Among the entries below, how many lines hold the word "agent"? Reply with the number only.

* [Data to process]:
━━━━━━━━━━━━━━━━

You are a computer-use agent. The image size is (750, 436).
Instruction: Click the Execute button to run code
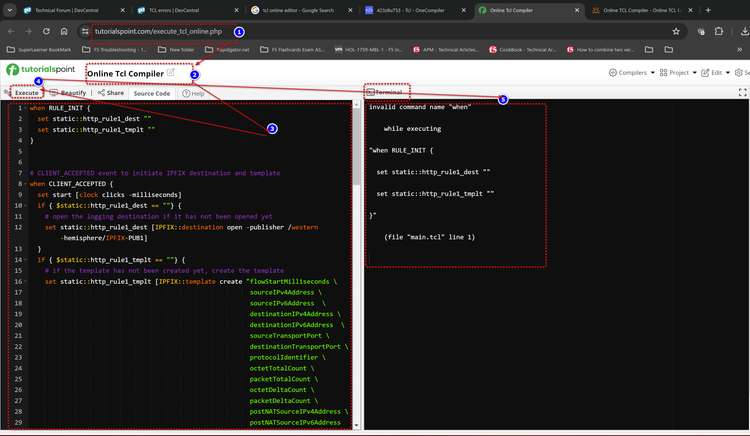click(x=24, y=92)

━━━━━━━━━━━━━━━━

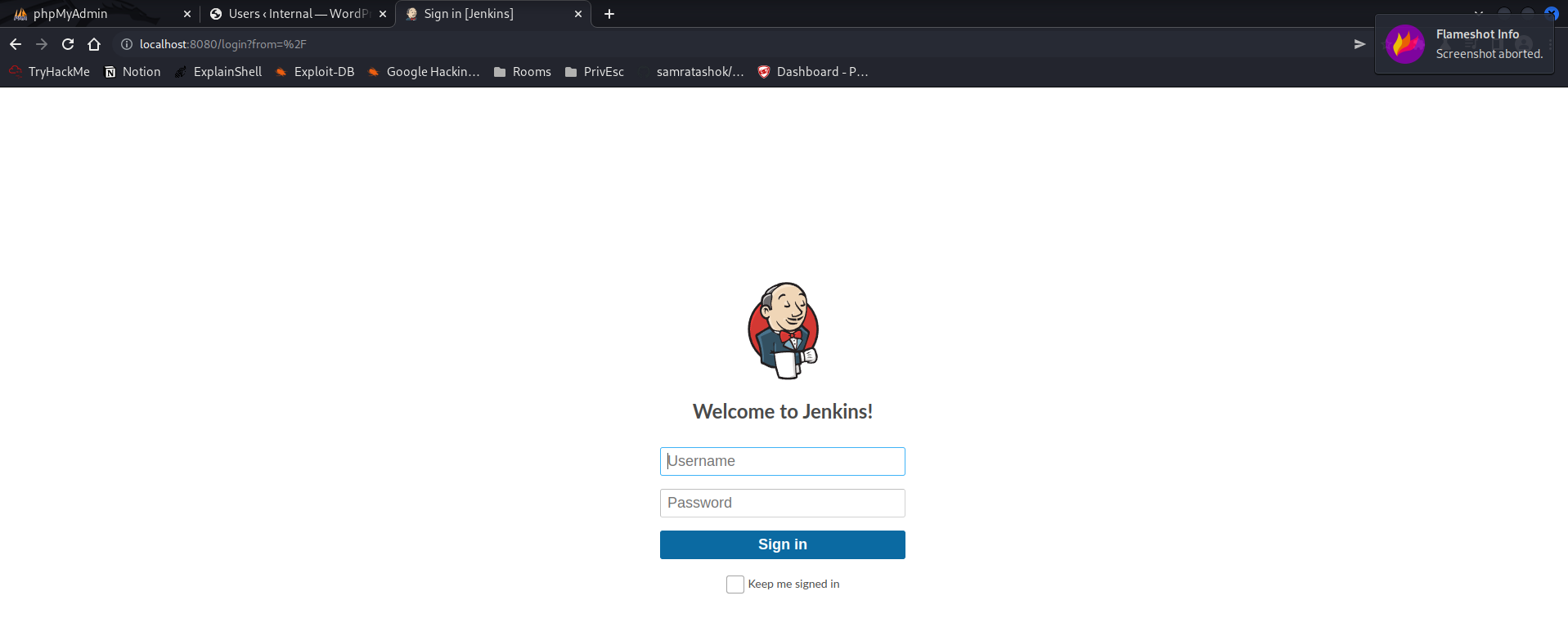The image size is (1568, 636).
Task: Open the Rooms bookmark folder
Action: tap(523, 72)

━━━━━━━━━━━━━━━━

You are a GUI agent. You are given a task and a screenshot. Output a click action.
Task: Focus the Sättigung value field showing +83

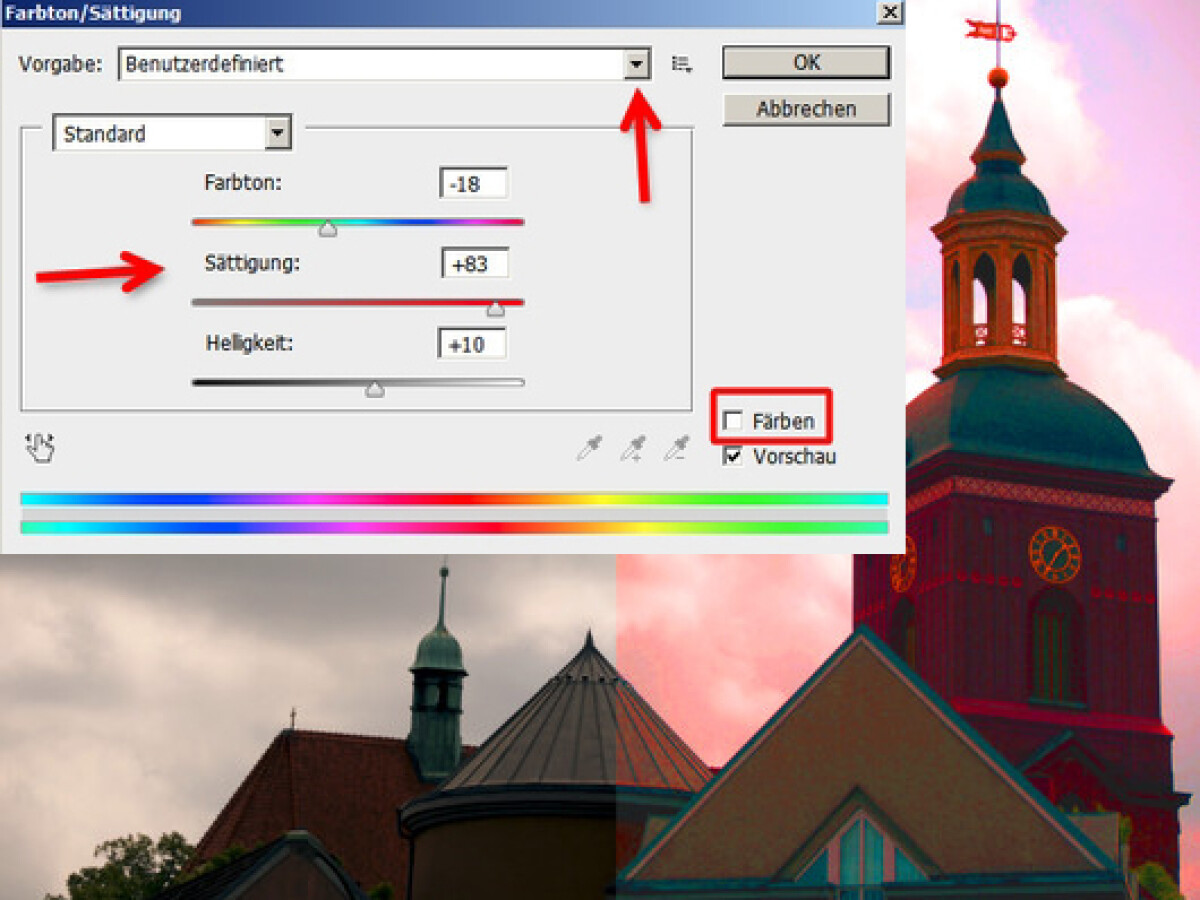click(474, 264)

━━━━━━━━━━━━━━━━

* [Response]:
2